Sur une population
largement sans défense
Le Village de Serin :
Ne cherchez pas des photos, elles n'existent plus...
Sirin à été occupé le 12
mai 1948, C'est un village pastoral qui se trouve près de Baysan, sur l’une des
terres du Jiftiliq : historiquement, ces terres, parfois appelées terres
« mudawar », appartenaient
nominalement au sultan ottoman, mais elles étaient cultivées par les
paysans palestiniens. Sirin avait grandi
jusqu'a devenir un village prospère autour de la sépulture (maqam) d’un saint homme musulman nommé
cheik Ibn Sirin.
Dans cette région de
Palestine, le sol est rude et, l’été, la chaleur est insupportable. Pourtant,
l’habitat qui s’y était développé autour du maqam
ey de sources voisines, à trois kilomètres, ressemblait à celui de villages
dotés d’un bien meilleur climat et d’une eau coulant en permanence. Les animaux
apportaient l’eau des puits, et des paysans diligents s’en servaient pour
transformer une terre âpre en un jardin d’Eden. Sirin était un village isolé
car on ne pouvait y accéder en voiture, mais les étrangers qui s’y rendaient
avaient remarqué le style particulier des bâtiments : ses maisons étaient
construites en pierres volcaniques noires mêlées d’argile, et leur toits
étaient recouverts de couches entrecroisées de bois et de bambou. Qirin était
connu pour être un bel exemple du système collectif de partage des terres,
auquel tenaient les villageois et qui remontait à la période ottomane. Dans ce
village, il avait survécu tant à la capitalisation de l’agriculture locale qu’aux
efforts sionistes d’acquisition foncière. Sirin s’enorgueillissait de trois
riches boustans (vergers) et
d’oliveraies qui occupaient 9 000 dounoums cultivés (sur 17 000). La
terre appartenait collectivement au village, et la taille de chaque famille déterminait
se part des récoltes et du territoire. Sirin était aussi un village qui avait
les relations qu’il fallait. La principale famille, les Zu’bi, s’était vu
promettre l’immunité par l’Agence juive parce qu’elle appartenait à un camp
collaborateur. Moubarak al-Hadj al-Zu’bi, le mukhtar, keune homme instruit qui
avait des liens étroits avec les partis d’opposition, était un ami du maire
juif de Haïfa, Shabtai Lévi, depuis l’époque où ils travaillaient ensemble dans
la compagnie du baron Rothshild. Il était certain que les sept cents habitants
de son village se verraient épargner le sort de leurs voisins.

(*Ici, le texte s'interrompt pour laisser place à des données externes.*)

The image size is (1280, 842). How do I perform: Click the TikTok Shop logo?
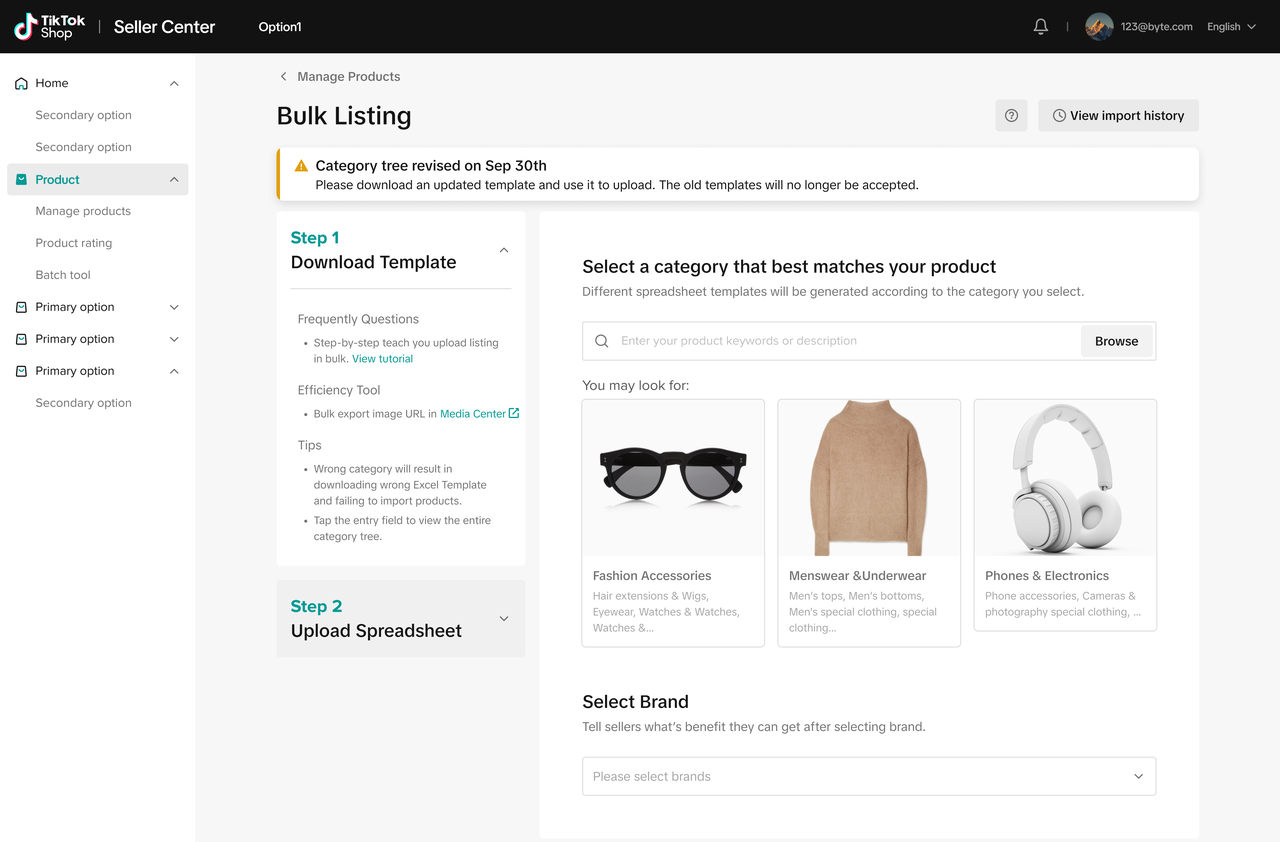[x=50, y=27]
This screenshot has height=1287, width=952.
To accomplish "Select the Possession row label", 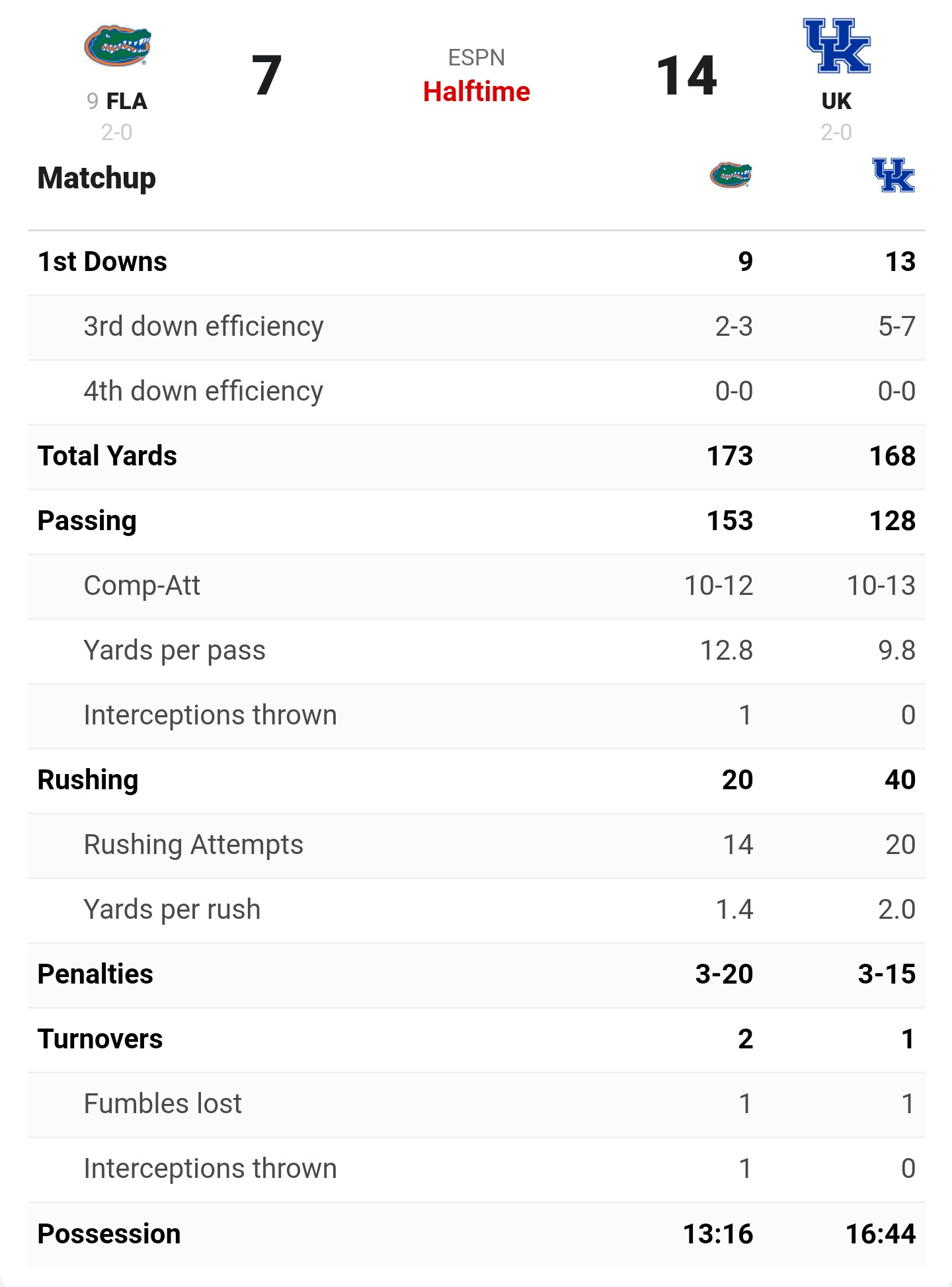I will (x=109, y=1234).
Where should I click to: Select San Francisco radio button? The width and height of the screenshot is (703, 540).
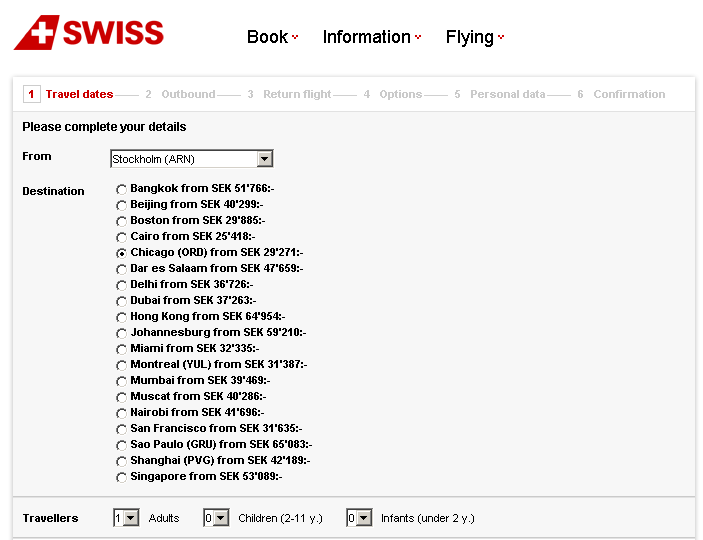coord(122,429)
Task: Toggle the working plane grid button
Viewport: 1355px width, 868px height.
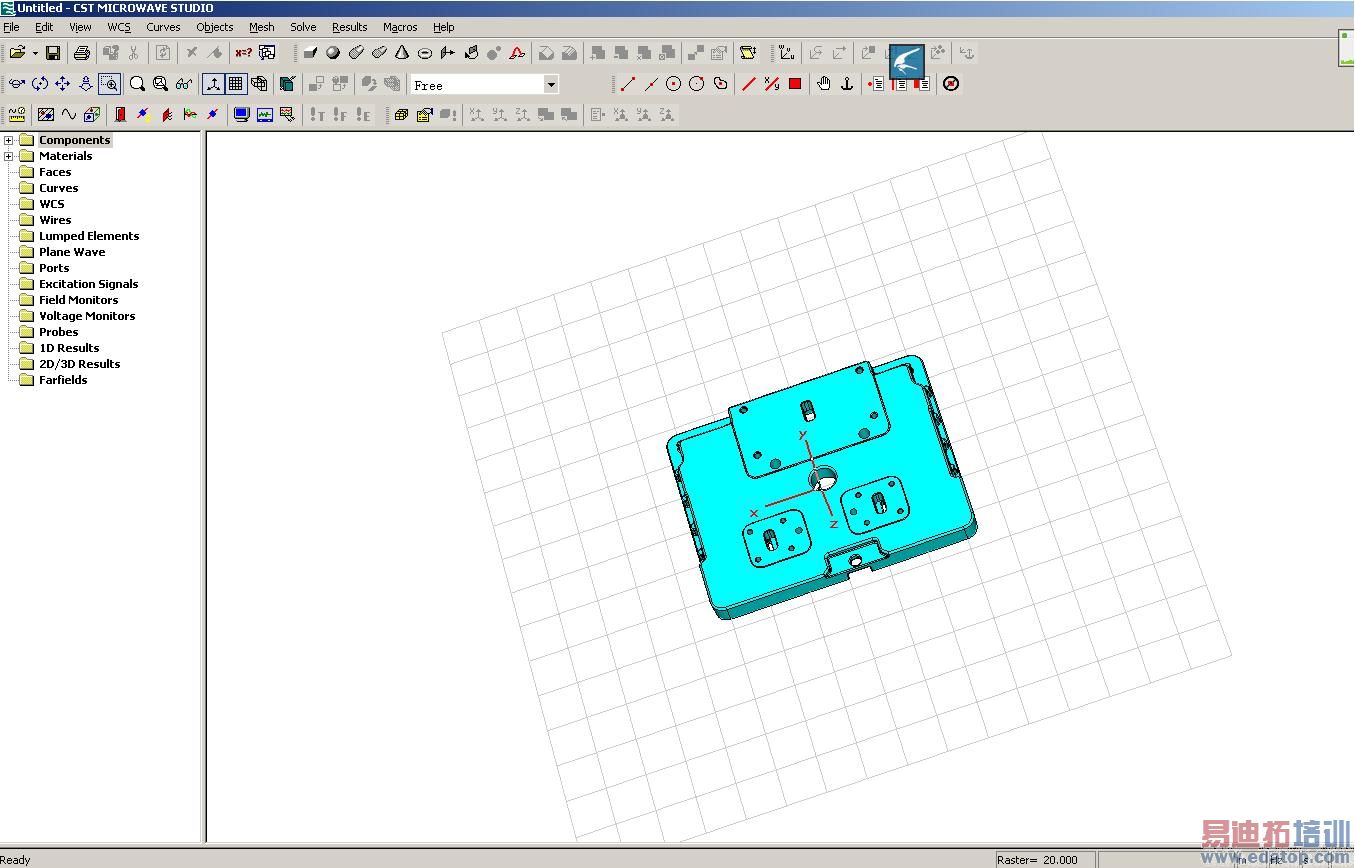Action: [x=236, y=84]
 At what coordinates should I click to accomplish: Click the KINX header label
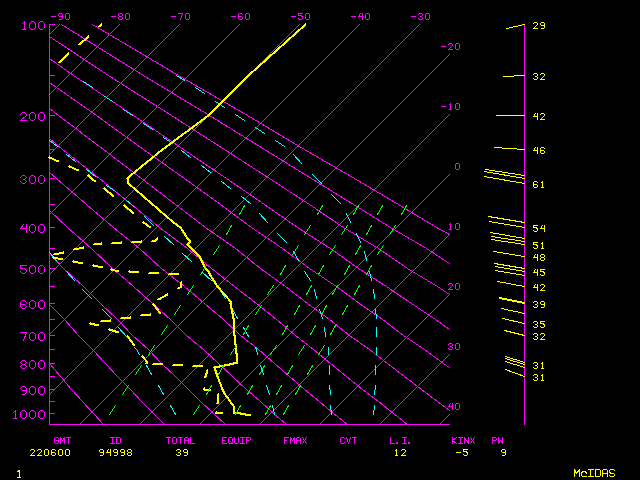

Mais il y avait
un autre clan dans le village, la hamulla d’Abou al-Hija, plus fidèle à
l’ex-mufti al-Hadj Amin al-Husseini et à son parti national. Selon le dossier
de village réalisé par la Haganah en 1943 sur Sirin, c’était la présence de ce
clan qui condamnait le village. Le dossier notait que dix membres du clan
d’Abou al-Hija avaient participé à la révolte de 1936, qu’ « aucun
d’entre eux n’avait été arrêté ou tué et qu’ils avaient gardé leurs dix
fusils ».
Le village souffrait de
temps à autre de l’animosité qui régnait entre les deux grandes hamullas, mais
comme partout en Palestine, la situation s’était améliorée après la Grande
Révolte, et, à la fin du Mandat, Sirin avait laissé derrière lui la scission
qui l’avait déchiré dans le climat tumultueux des années 1930.
Le mukhtar de Sirin
espérait que l’immunité serait encore plus assurée grâce à la présence d’un
petit clan chrétien qui avait d’excellentes relations avec le reste de la
population. L’un de ses membres était l’enseignant du village, et, dans sa
classe de quarante élèves, il éduquait la génération suivante hors de tout
préjugé politique ou affiliation de clan. Son meilleur ami était le Cheikh
Muhammad al-Mustafa, imam de la mosquée locale et gardien de l’église et du
monastère chrétiens qui se trouvaient aussi dans le village.
En quelques heures, ce
microcosme de coexistence religieuse et d’harmonie à été ravagé. Les villageois
ne se sont pas battus. Les soldats juifs ont réuni les musulmans – des deux
clans ̶ et chrétiens et leur ont ordonné de traverser
le Jourdain. Puis ils ont démoli la mosquée, l’église et le monastère, ainsi
que toutes les maisons. Bientôt, tous les arbres des boustans ont dépéri et
sont morts. Aujourd’hui, une haie de cactus entoure les gravats qui ont été
Sirin, Les juifs n’ont jamais réussi, comme l’avaient fait les Palestiniens, à
exploiter les terres ingrates de la vallée, mais les sources des alentours sont
encore là – étrange spectacle puisqu’elles ne servent à personne –
ILAN PAPPE -Historien
Israélien- (FAYARD)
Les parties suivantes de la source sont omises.